We All Make Mistakes, So Let’s Try to Remember the Good

Posted by on November 11, 2017 in Conscious Evolution, Conscious Living with 0 Comments

By Jennifer Gregory | Tiny Buddha

Julius Caesar has long been my favorite work of William Shakespeare. I am drawn to the political intrigue, the betrayal, the powerful words of Marc Antony.

One line from the play has always remained lodged in my mind:

“The evil that men do lives after them; the good is oft interred with their bones.”

The line often pops into my head when I feel unjustly persecuted or blamed. Shakespeare understood hundreds of years ago that human nature causes us to feel self-centered and unjustly targeted.

While I recognize I am not now nor was I ever a perfect mother, I do know I was not a terrible mother. I never missed a school event. I made the dioramas. I read with my kids every night. I helped them prepare for no fewer than three competitive spelling bees.

I ran school carnival booths. I made the calls to the principals and superintendents when unjust policies were implemented.

My house was the spot where my son’s friends always came to hang out.

I gave an epic Jackass themed birthday party when my son turned thirteen that remains legendary among his friends.

While my ex-husbandwouldn’t often get up early on Saturdays, I never missed one of my daughter’s soccer games. I made sure I stayed involved in tennis, soccer, and swimming.

I sharpened two pencils for my son every morning and set them out before he left for school. I put a sticky note of encouragement in my daughter’s lunch each day.

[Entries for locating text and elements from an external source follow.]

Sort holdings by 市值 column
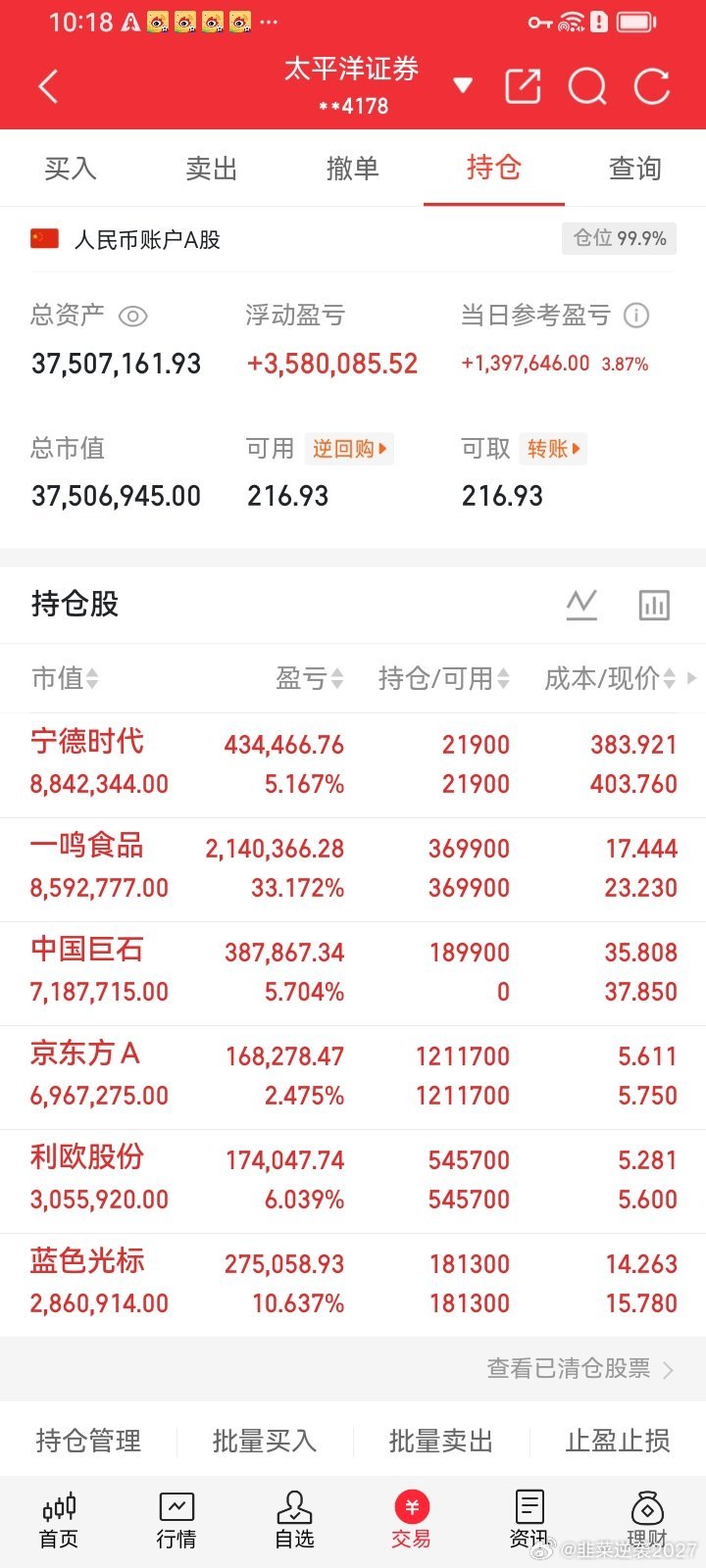pos(65,678)
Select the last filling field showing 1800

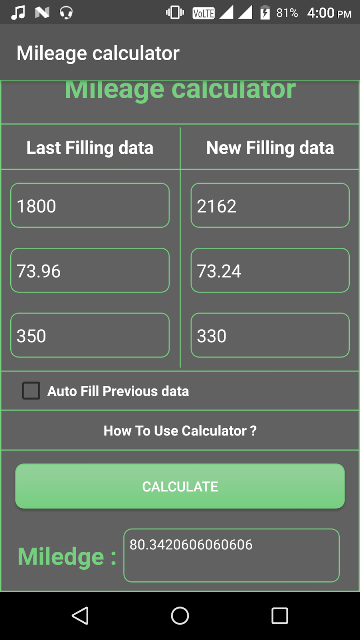[90, 205]
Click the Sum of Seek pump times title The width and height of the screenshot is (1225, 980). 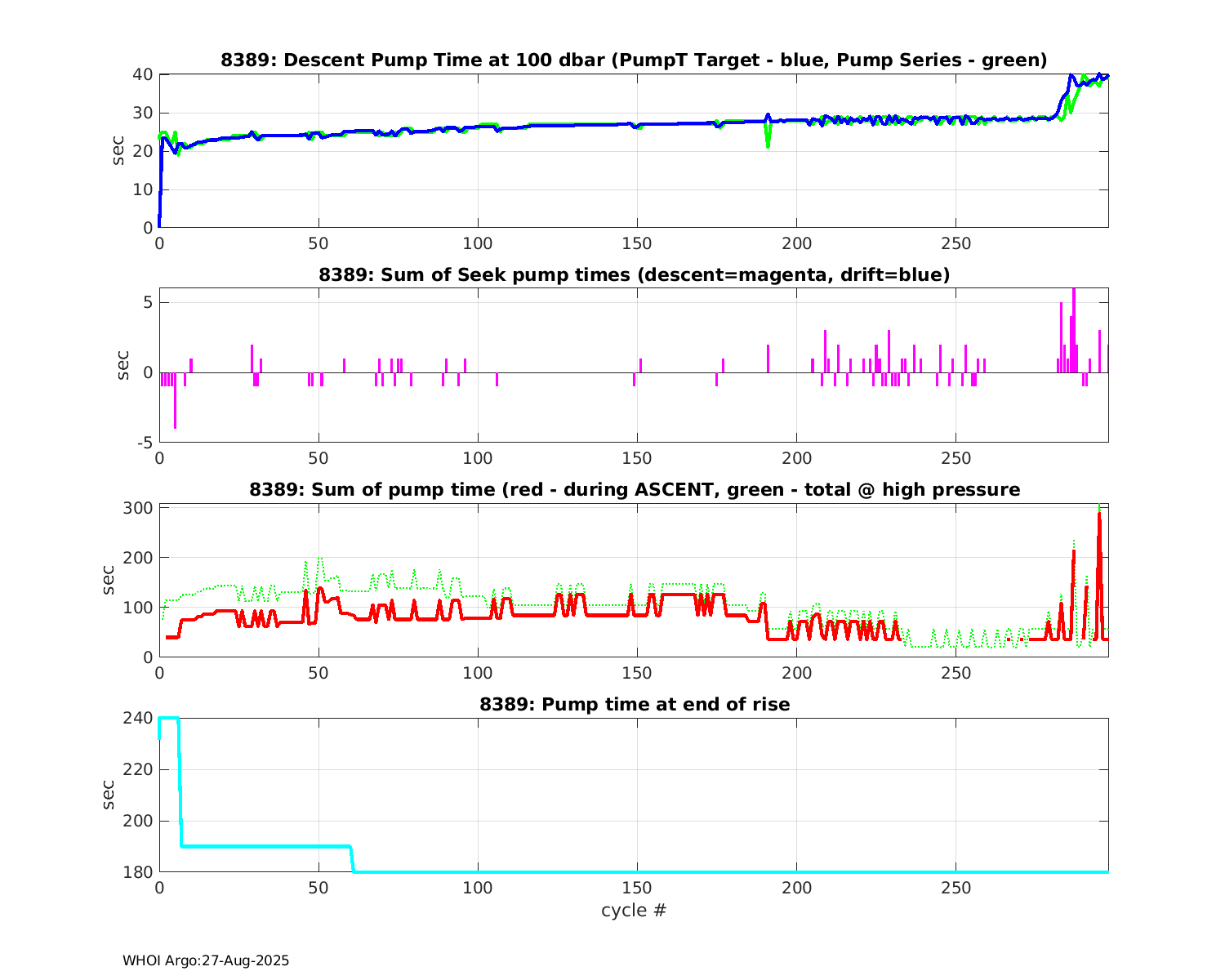[634, 275]
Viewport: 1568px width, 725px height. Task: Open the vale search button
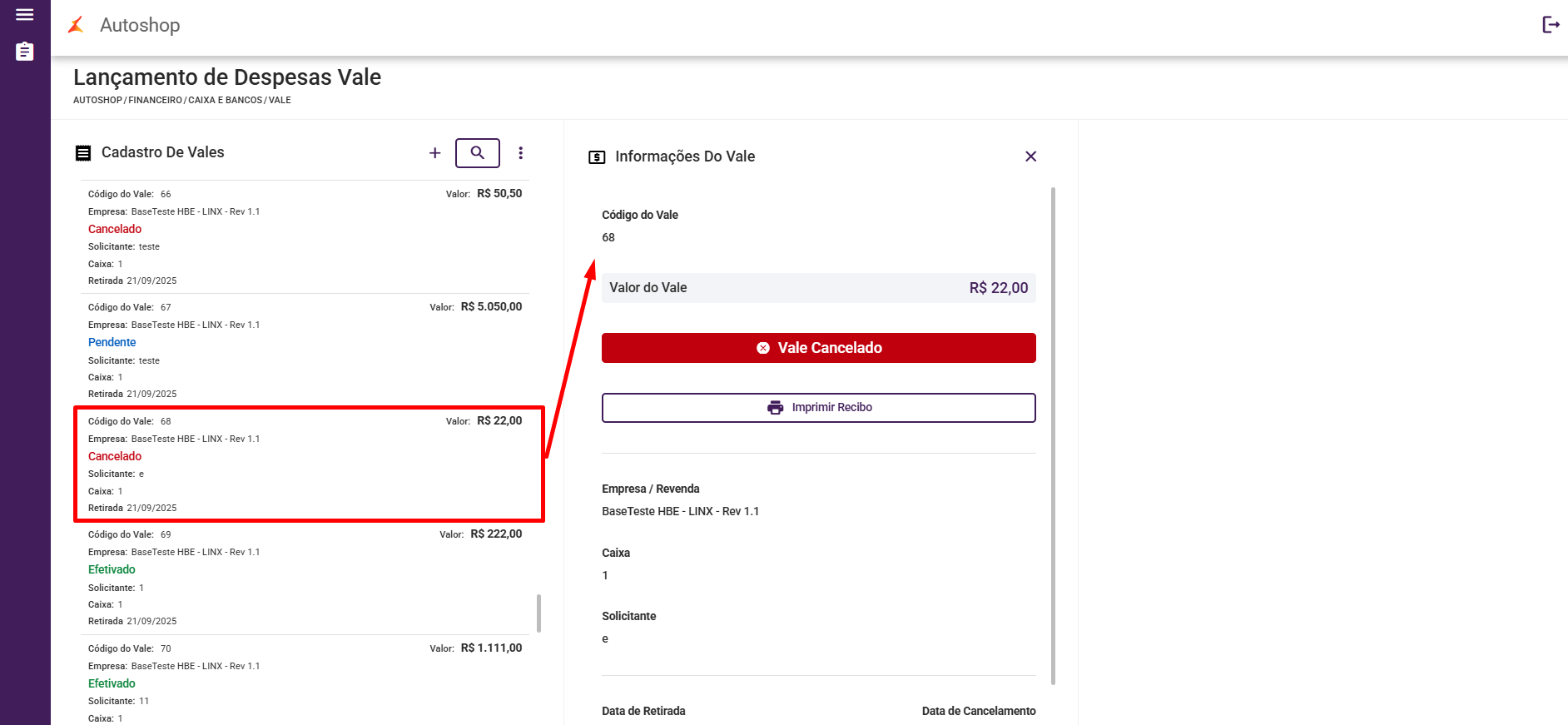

I fought for them against abstinence-only education, ministers eating lunch in school without parental permission, and any other unjust issue my kids needed me to fight against.

I worked on every college scholarship application with my daughter. I attended every college visit with her.

She and I have been to dozens of Broadway shows together.

I do not recount those events to receive accolades or praise. Millions of mothers do the same activities daily.

Those memories are just some of my strongest as a mother. That is the reason for my recounting those memories. I remember the good about motherhood. The carnivals, the laughter, the vacations.

No doubt my kids remember the bad more strongly. Because of my problems with alcohol, I remember a humiliating event where I chased my son trying to get him to try a drink in front of his cousin and friends. I know I got drunk the first day of my daughter’s freshman year and passed out that afternoon.

I am sure they have multiple other negative stories about me. I began drinking in a dysfunctional manner off and on at age twenty-eight. I take responsibility for it. I’ve stupidly driven drunk. I’ve experienced the ire of both of my children in response to my drinking. I’ve spent years sober and spent months in relapses.

Addiction appears in the DSM-V as a disease. I will fight it for the rest of my life, but I live in fear that the evil overtakes the good in the memories of those I love.

The evil I’ve done lives on; the good remains buried. I recognize that is probably my own shame and self-pity surfacing, but I continue to feel the good remains buried.